The 21st-century church is not unlike the first-century church — the believers Peter described as “living as exiles dispersed abroad” (1 Pet. 1:1). Correspondingly, we believers should allow Peter’s words to comfort and encourage us as we confront the secular world and its stance on abortion.

Not only should we “conduct [ourselves] honorable among the Gentiles,” but we must remain “ready at any time to give a defense to anyone” (1 Pet. 1:12; 3:15).

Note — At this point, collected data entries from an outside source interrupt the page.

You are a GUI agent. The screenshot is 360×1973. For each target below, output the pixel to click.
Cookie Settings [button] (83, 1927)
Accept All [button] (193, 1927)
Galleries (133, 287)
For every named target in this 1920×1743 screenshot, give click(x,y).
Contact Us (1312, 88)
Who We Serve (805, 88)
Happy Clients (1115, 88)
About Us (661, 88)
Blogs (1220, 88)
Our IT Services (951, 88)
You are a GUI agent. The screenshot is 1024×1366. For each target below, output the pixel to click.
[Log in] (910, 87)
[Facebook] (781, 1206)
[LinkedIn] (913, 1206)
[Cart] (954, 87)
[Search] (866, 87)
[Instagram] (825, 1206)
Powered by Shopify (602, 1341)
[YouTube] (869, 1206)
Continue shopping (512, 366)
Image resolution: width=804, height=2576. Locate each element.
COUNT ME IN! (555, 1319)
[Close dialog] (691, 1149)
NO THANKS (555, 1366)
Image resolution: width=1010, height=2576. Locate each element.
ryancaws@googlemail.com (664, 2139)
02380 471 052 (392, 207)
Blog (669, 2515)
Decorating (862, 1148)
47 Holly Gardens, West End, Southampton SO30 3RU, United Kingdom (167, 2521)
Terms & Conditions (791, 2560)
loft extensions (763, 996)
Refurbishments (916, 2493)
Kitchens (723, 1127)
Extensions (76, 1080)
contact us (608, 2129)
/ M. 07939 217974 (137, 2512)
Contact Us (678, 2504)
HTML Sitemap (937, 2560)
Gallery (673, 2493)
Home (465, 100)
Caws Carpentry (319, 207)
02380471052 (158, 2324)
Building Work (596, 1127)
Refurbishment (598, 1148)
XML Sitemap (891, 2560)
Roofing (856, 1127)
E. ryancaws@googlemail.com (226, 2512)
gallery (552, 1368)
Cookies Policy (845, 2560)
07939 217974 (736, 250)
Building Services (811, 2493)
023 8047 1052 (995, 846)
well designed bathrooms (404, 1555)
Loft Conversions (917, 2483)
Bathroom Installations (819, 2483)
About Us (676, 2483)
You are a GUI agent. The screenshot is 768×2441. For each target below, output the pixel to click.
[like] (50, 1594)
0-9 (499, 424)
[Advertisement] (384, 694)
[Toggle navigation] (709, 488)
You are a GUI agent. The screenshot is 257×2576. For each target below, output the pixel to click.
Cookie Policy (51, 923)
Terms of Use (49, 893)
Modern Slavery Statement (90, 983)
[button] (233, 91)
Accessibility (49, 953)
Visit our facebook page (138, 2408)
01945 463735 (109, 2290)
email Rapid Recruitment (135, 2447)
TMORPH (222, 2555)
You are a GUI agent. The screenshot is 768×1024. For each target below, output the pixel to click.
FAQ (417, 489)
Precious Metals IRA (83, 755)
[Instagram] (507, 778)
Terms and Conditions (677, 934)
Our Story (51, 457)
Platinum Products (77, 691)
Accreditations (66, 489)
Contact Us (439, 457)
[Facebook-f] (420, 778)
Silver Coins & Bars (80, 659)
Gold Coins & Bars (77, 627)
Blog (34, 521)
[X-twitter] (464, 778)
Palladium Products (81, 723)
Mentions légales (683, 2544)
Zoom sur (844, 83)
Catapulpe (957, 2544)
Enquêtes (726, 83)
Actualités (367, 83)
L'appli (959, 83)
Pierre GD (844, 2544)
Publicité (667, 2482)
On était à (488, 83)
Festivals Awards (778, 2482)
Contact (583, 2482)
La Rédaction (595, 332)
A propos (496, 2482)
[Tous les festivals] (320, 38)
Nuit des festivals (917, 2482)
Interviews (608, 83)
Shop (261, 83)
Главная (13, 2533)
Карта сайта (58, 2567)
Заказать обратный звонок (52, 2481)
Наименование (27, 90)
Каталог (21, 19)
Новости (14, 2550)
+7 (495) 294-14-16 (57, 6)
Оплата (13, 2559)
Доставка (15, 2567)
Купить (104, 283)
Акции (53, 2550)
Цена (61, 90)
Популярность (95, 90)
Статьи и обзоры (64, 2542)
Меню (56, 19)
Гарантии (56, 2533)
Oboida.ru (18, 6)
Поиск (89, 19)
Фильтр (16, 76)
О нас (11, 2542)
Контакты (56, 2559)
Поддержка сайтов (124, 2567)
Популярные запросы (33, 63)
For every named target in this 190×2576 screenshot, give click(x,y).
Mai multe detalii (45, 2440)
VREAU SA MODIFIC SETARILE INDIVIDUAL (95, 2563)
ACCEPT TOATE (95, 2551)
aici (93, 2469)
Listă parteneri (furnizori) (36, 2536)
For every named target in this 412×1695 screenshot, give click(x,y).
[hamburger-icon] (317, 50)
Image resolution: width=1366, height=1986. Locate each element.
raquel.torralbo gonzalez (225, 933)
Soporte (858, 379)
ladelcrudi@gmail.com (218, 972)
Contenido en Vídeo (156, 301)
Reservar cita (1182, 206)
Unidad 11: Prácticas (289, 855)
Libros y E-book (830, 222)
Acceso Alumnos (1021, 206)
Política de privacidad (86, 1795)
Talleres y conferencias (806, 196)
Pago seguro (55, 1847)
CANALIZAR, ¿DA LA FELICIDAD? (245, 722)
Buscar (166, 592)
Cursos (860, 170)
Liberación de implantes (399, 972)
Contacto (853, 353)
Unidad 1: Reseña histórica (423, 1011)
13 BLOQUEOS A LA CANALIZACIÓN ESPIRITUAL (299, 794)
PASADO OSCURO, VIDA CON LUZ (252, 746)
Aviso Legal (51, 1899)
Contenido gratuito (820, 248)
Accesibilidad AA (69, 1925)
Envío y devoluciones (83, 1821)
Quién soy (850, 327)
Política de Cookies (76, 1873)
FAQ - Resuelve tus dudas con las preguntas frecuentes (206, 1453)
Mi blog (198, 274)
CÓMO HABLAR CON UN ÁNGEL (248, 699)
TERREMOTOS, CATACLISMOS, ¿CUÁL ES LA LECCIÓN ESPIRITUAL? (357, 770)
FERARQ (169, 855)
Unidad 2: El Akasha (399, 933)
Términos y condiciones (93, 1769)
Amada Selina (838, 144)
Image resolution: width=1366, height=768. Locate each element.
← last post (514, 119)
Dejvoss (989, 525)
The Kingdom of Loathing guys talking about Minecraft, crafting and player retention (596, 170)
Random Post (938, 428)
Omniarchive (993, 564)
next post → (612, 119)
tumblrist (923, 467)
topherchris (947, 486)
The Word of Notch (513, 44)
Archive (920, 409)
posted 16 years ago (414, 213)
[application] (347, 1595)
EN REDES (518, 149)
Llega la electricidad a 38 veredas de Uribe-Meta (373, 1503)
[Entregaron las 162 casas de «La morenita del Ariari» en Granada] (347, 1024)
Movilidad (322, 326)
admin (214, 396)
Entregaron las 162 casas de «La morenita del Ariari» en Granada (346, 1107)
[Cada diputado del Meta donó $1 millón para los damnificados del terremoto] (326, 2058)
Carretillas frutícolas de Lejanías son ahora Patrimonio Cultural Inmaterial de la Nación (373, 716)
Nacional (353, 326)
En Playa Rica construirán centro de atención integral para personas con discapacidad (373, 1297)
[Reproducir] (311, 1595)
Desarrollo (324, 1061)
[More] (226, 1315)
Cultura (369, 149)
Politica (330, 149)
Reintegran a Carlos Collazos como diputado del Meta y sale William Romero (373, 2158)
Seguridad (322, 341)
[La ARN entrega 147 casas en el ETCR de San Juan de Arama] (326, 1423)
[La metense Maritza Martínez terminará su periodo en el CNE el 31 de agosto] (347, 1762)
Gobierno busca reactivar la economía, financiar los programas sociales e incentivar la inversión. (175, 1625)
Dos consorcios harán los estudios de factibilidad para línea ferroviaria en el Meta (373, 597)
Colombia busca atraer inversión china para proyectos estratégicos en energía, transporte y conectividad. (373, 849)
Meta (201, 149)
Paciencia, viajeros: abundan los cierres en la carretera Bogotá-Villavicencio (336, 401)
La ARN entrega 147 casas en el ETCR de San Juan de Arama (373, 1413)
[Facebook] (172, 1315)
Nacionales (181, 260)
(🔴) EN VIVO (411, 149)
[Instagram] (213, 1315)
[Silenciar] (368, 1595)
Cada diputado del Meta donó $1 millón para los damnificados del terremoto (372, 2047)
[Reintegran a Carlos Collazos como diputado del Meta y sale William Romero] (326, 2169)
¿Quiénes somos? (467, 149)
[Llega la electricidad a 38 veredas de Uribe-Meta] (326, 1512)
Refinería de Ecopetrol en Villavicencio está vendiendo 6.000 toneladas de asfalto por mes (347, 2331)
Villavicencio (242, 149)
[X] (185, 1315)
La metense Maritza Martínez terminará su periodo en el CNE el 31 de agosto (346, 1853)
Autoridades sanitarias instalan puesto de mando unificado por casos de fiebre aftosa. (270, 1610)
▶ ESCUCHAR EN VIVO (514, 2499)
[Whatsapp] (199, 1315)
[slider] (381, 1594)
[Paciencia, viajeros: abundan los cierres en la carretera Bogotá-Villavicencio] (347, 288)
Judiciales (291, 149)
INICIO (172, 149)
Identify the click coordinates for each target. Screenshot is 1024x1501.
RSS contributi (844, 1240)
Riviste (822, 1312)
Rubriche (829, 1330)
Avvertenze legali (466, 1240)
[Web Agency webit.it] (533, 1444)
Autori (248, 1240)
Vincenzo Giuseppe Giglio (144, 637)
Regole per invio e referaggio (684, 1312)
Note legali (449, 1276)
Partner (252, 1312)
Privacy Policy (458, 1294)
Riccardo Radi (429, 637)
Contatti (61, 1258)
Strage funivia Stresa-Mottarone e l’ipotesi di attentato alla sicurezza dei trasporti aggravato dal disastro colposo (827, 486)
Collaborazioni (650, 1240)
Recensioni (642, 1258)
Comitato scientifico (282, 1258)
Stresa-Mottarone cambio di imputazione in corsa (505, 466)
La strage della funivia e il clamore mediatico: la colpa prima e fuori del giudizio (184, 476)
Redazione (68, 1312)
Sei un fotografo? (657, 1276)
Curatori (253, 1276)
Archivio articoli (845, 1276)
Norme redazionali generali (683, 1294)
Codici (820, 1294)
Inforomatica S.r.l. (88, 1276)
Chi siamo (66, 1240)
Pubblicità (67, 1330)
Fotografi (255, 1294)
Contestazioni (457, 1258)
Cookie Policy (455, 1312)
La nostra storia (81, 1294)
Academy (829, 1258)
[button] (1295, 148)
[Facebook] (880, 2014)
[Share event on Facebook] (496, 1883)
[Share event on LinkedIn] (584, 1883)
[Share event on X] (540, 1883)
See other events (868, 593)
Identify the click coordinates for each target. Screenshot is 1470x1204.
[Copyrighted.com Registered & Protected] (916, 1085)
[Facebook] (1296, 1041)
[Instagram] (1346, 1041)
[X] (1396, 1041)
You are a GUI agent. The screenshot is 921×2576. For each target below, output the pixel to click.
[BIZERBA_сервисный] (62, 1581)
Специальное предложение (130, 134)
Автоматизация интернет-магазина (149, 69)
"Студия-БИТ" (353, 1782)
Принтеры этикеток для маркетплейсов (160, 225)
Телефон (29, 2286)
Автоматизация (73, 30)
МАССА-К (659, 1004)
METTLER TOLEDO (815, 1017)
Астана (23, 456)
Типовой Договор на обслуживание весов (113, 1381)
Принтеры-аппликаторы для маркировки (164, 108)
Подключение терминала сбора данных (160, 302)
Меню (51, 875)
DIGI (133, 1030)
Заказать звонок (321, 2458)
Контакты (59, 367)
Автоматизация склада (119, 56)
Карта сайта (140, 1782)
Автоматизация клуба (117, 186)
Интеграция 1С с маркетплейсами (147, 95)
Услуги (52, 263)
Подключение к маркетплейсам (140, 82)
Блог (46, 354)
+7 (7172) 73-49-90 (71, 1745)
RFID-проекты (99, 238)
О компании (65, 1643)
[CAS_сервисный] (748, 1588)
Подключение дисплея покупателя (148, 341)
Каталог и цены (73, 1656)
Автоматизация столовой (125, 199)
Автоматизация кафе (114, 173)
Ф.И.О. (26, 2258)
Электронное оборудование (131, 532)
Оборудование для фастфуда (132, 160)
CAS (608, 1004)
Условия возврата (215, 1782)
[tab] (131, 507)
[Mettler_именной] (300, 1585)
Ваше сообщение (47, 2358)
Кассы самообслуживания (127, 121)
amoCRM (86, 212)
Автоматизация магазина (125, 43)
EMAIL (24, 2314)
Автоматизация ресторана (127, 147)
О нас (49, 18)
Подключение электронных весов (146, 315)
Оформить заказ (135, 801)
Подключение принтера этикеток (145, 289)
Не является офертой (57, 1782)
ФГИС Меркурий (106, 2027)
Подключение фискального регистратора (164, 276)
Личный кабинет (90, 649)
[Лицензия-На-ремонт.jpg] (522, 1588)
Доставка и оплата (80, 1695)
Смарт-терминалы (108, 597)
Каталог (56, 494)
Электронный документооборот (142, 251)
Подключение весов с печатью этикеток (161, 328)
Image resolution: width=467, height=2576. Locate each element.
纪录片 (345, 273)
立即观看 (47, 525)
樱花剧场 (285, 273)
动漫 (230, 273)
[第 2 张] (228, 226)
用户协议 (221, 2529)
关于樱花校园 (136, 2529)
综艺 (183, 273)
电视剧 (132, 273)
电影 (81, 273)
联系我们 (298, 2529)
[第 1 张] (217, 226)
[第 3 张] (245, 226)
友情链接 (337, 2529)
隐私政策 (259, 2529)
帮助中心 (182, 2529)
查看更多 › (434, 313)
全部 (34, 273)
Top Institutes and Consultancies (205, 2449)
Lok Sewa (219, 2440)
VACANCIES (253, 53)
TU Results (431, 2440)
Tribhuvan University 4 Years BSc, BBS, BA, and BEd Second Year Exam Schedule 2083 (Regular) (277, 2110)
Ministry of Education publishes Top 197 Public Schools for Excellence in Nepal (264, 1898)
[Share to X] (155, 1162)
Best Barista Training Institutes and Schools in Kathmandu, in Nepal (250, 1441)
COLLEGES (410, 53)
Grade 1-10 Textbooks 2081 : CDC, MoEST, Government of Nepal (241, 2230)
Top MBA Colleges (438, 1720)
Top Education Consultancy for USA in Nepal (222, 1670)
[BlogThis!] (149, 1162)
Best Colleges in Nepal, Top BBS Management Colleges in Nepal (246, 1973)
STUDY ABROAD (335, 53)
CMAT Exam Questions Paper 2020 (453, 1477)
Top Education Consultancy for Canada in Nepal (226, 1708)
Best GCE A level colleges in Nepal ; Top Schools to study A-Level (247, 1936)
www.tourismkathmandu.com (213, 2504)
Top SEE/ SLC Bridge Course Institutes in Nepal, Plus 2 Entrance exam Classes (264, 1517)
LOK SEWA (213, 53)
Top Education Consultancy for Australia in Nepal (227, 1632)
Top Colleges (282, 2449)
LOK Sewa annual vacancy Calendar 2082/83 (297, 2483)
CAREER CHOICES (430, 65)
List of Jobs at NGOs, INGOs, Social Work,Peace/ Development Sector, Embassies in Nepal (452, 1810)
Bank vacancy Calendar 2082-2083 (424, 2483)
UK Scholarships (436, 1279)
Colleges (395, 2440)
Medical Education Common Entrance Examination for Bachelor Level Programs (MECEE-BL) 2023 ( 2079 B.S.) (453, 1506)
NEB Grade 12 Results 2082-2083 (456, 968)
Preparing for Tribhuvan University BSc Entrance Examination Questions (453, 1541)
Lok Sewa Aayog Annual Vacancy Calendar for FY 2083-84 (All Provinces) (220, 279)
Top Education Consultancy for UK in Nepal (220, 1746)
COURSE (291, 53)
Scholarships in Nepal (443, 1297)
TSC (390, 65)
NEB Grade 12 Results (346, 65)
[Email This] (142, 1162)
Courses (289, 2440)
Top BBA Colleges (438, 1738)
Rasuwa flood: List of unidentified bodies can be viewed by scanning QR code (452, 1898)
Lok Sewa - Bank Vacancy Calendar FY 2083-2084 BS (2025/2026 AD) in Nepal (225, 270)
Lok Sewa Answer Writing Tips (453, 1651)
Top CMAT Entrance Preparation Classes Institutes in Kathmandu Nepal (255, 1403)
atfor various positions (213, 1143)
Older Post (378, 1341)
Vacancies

And when we stand firm on God’s Word, we rest assured that “the God of all grace, who called [us] to his eternal glory in Christ, will himself restore, establish, strengthen, and support” us when we defend those created in his image.

“But Jesus said, ‘Let the little children come to me and do not hinder them, for to such belongs the kingdom of heaven.’” (Matthew 19:14)

—Chandler McCraw is a senior Christian studies major at North Greenville university. He serves as a ministry assistant at Christ Fellowship Cherrydale, Greenville.